Because we are working with sequence data, it is important that there are the correct number of values per 24 hour period. If not, the data could at some point offset and become a source of error for the model.

In this case each day is 24 hours, and contains 24 readings. Therefore we can calculate how many data points we should have in a given period.

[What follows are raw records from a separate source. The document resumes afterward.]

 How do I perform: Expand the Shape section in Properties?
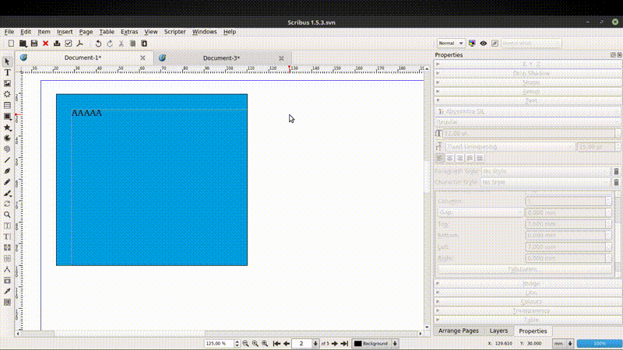pos(531,82)
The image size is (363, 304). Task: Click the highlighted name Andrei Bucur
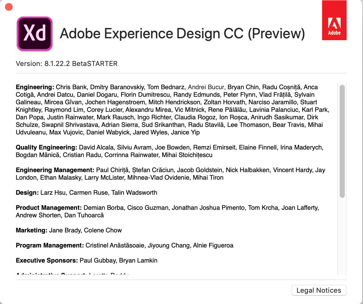206,87
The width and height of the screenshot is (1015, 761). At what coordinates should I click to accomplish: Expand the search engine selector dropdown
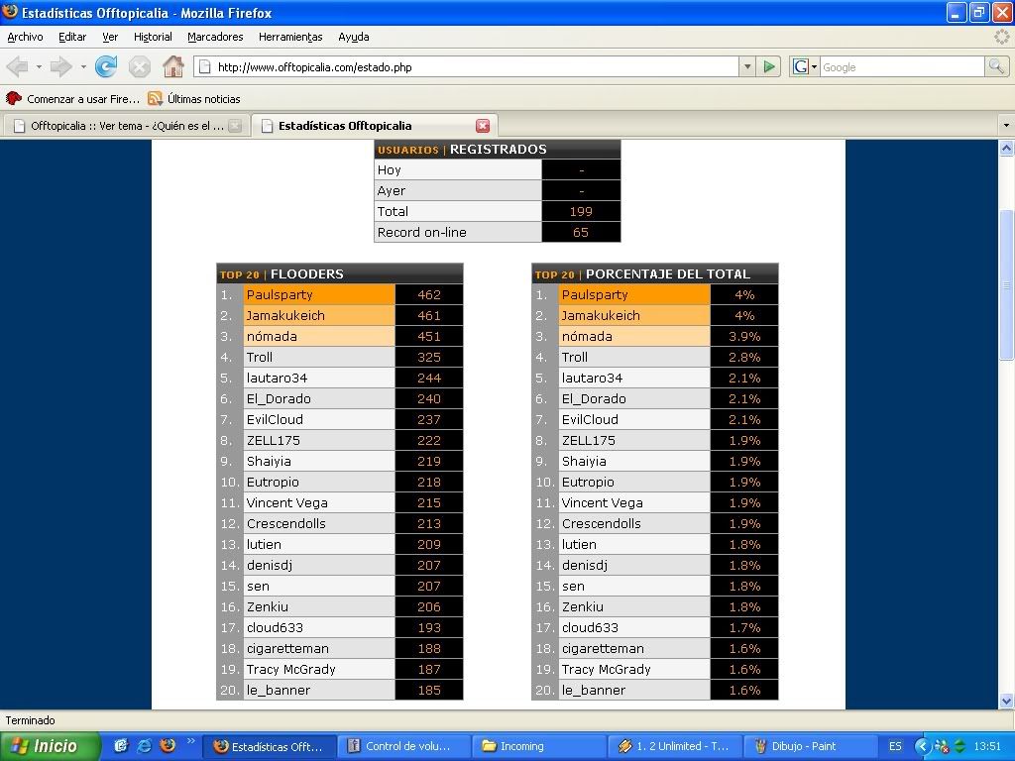click(805, 67)
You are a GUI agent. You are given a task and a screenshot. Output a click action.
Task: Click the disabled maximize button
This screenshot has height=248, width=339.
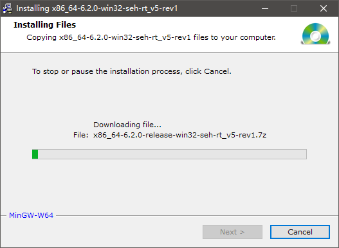(x=294, y=8)
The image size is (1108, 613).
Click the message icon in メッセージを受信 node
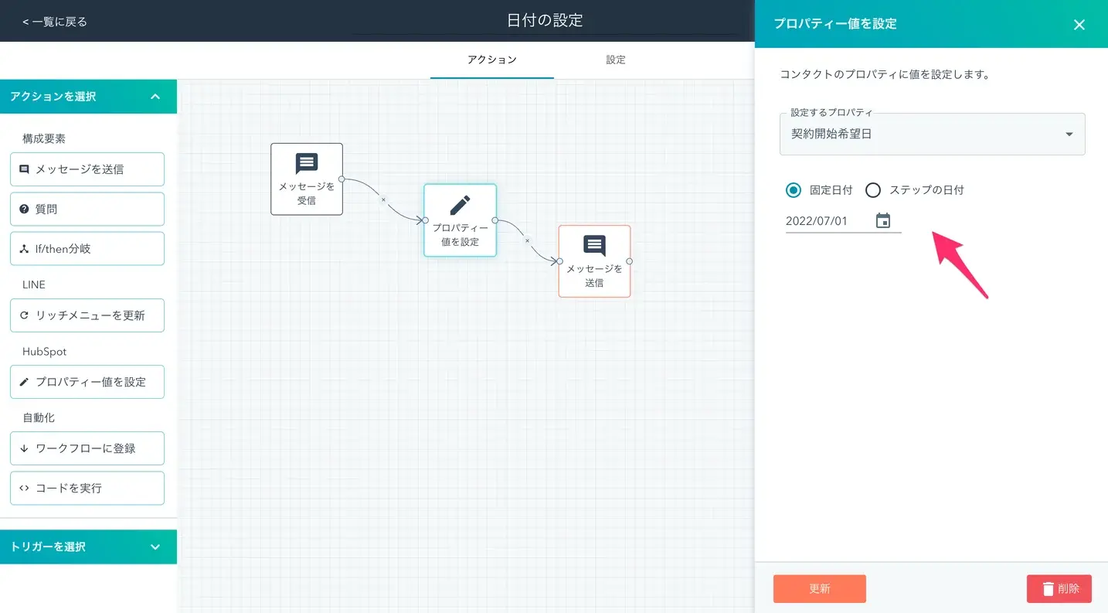(307, 164)
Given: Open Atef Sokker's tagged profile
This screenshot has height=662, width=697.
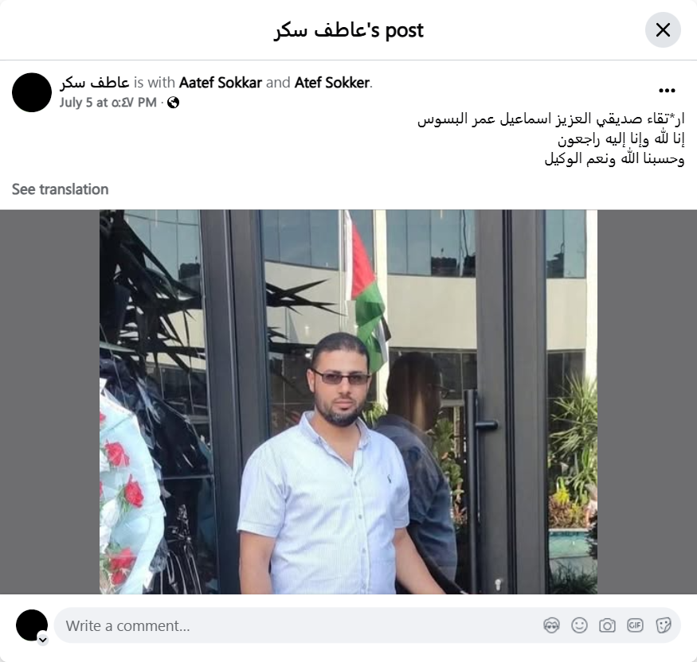Looking at the screenshot, I should pos(332,83).
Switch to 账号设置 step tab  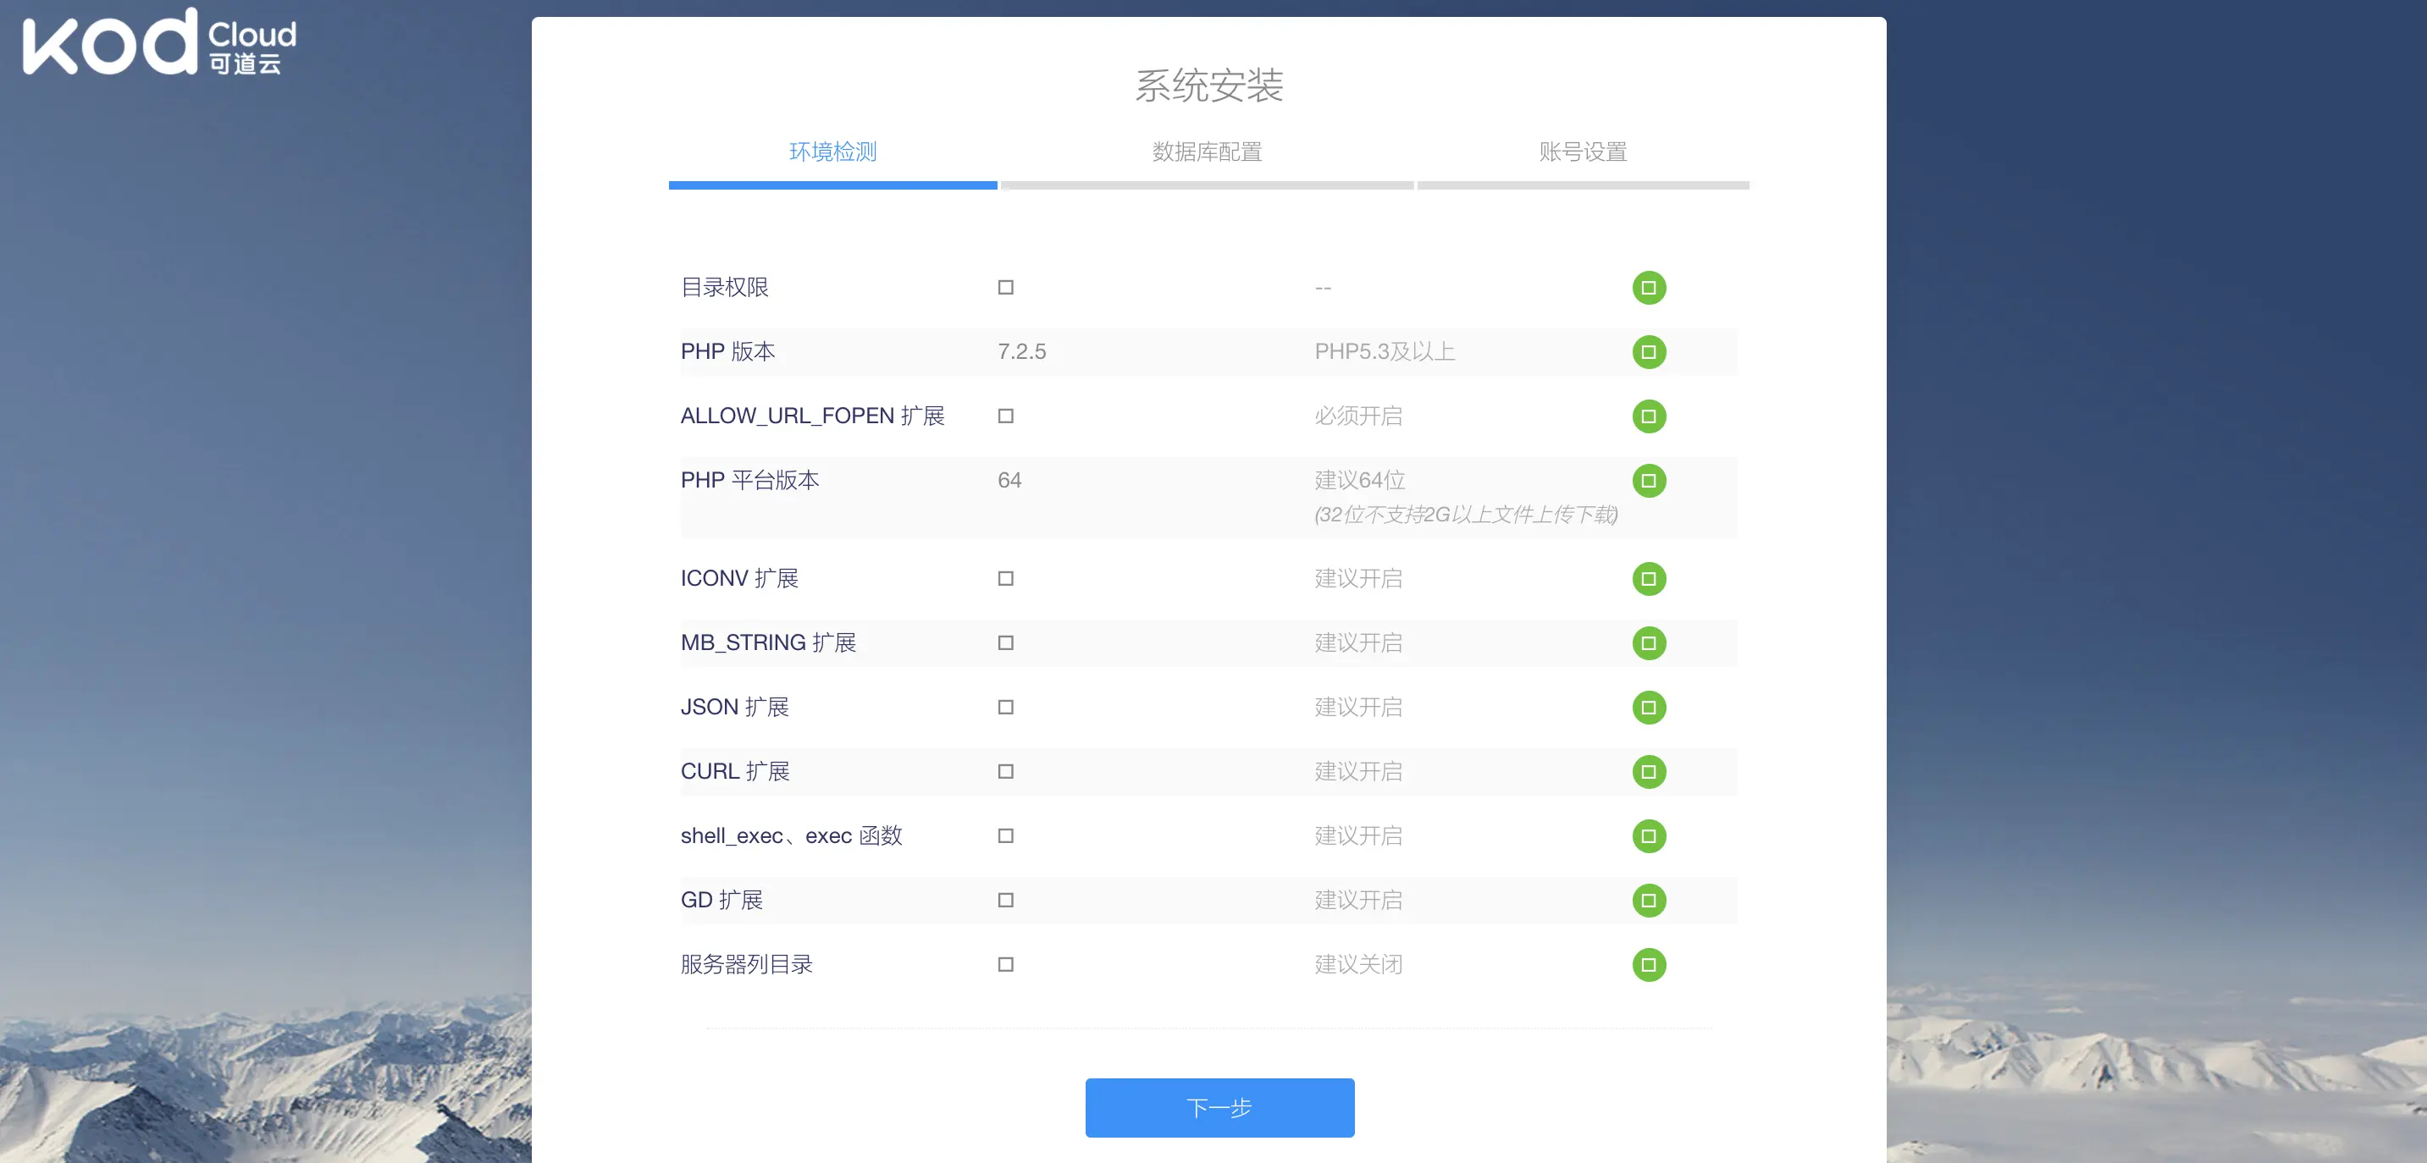click(x=1583, y=152)
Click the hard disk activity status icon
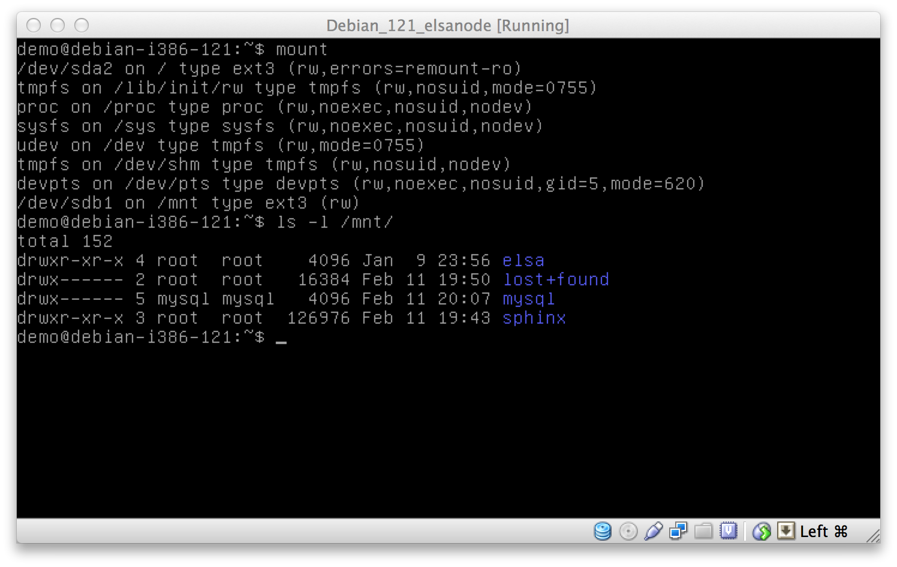Screen dimensions: 897x567 pos(602,531)

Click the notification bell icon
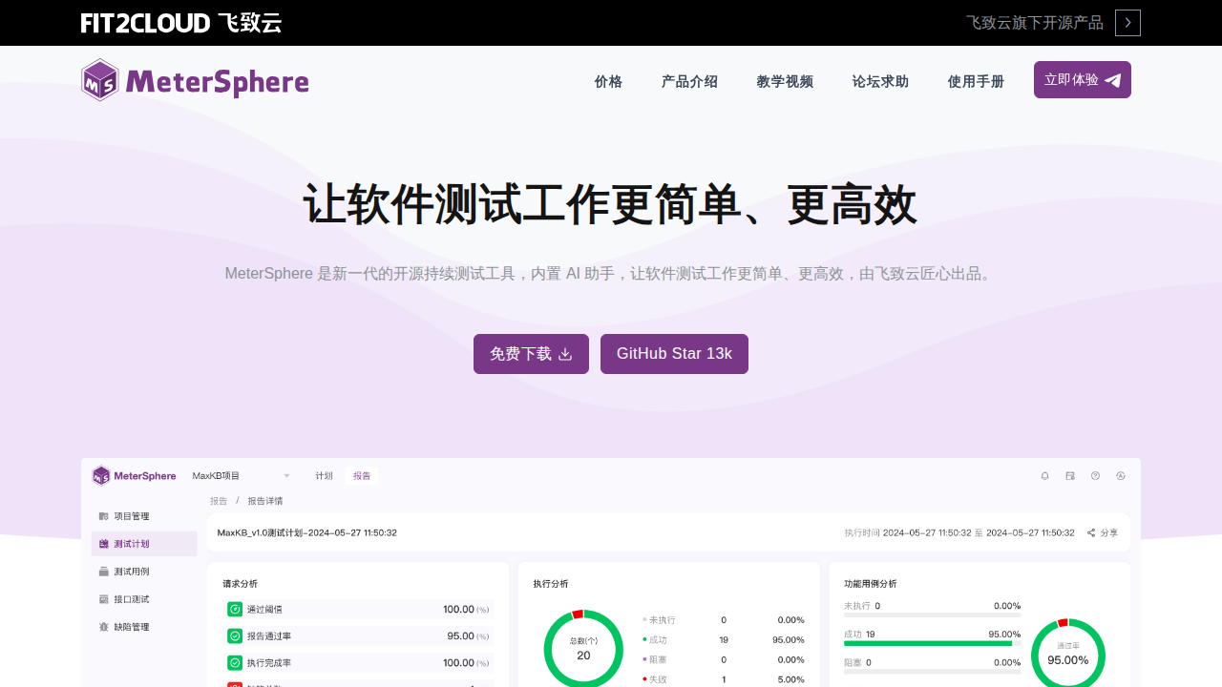point(1044,475)
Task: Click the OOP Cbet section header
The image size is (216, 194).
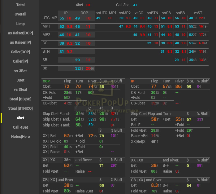Action: click(46, 81)
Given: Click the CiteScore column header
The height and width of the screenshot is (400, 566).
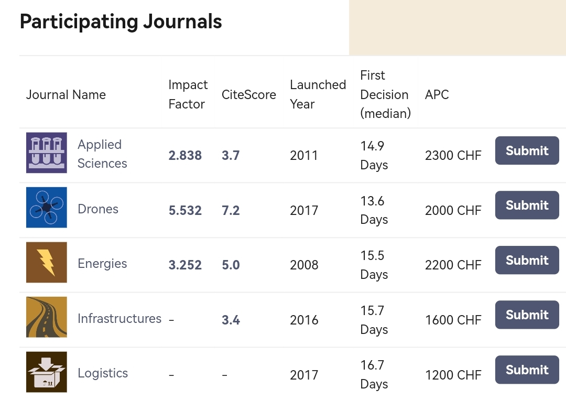Looking at the screenshot, I should tap(248, 94).
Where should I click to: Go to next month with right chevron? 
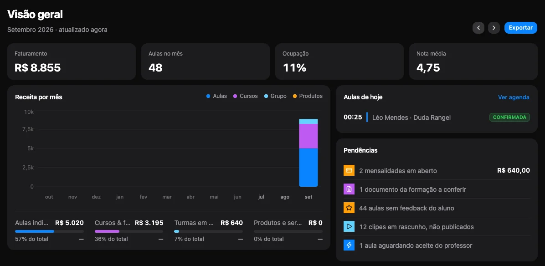[494, 28]
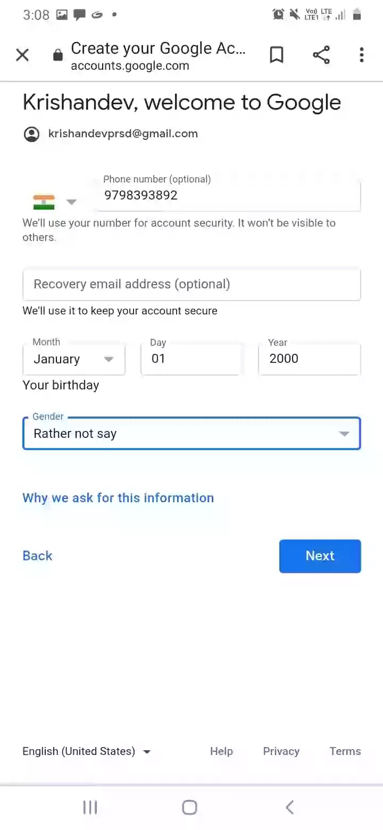
Task: Tap the Android back navigation arrow
Action: [289, 808]
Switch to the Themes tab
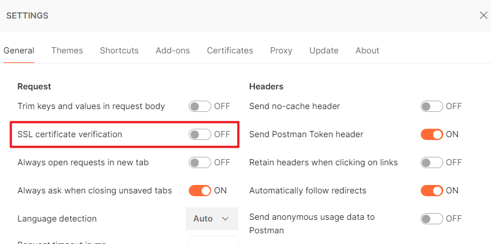 tap(67, 51)
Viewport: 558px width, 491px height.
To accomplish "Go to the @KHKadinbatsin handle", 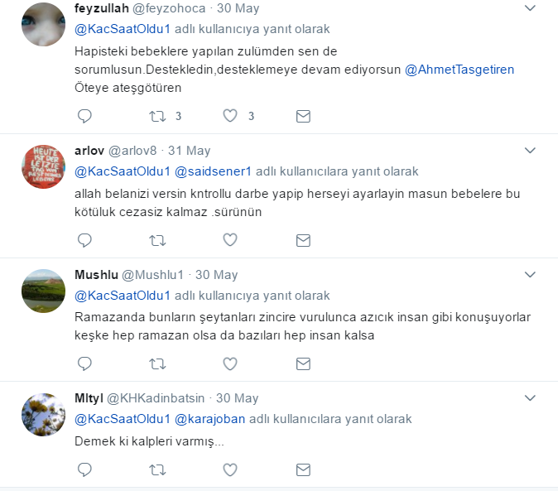I will [156, 398].
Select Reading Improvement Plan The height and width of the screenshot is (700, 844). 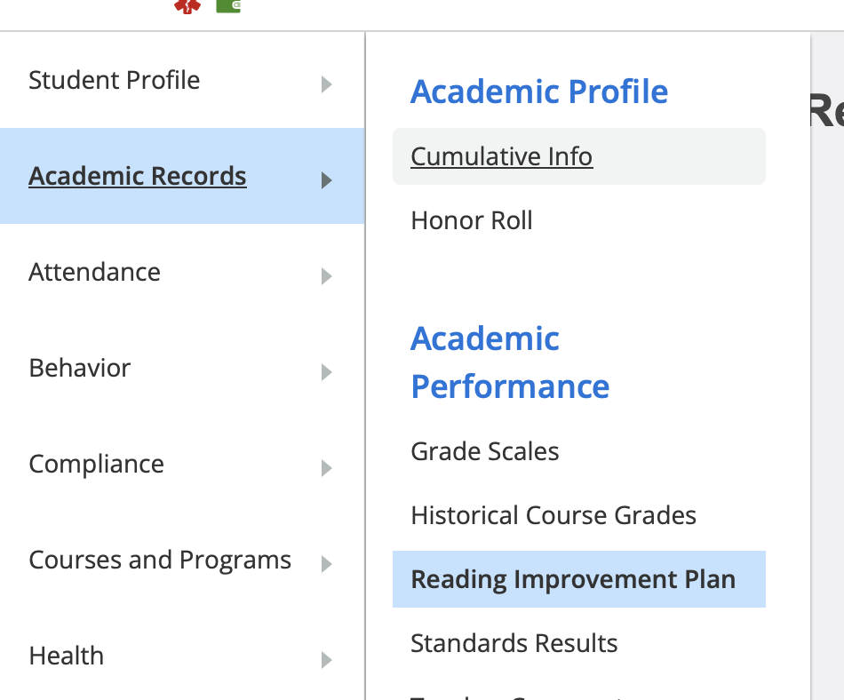click(572, 579)
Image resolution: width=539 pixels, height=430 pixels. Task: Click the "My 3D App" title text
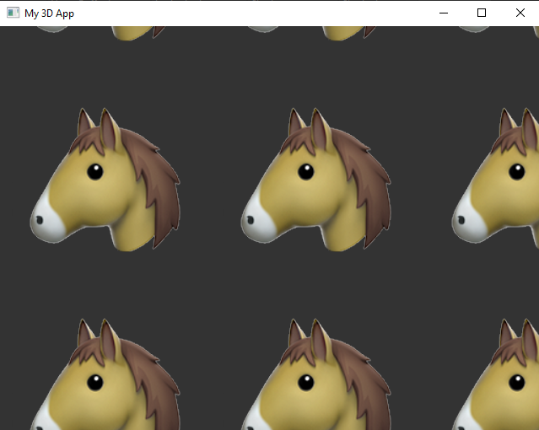[49, 13]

I.e. for the 5 year period cleaned in this example we have the years 2015, 2017, 2018, 2019 as non leap years, while 2016 is, so we have to account for it. Therefore (365 x 2 + 366) x 24 = 26304 hours.

In [20]:
print(len(data)==26304)
print(len(data))

False
43829


Therefore we have 3 duplicated entries. Drop the extra values and take the first occurance of the data point by default.

In [46]:
def remove_duplicated_rows(data):
    """
    Input a timeseries dataset with multiple rows of the same index value.
    
    Output timeseries dataset with first occurance of duplicated rows.
    """
    #identify the duplicated elements
    duplicated_rows_bool = data.index.duplicated()
    
    #invert the array element wise
    keep_rows = np.invert(duplicated_rows_bool)
    
    #return the original dataframe removing the duplicated values
    return data[keep_rows]

In [48]:
data = remove_duplicated_rows(data)
len(data)

26304

The data now lines up with the expected number of observations and may be exported.

In [51]:
#export the prepared data as csv
save_path = './data/processed_data/'
data.to_csv(save_path + 'load_forecast_2016_2018.csv')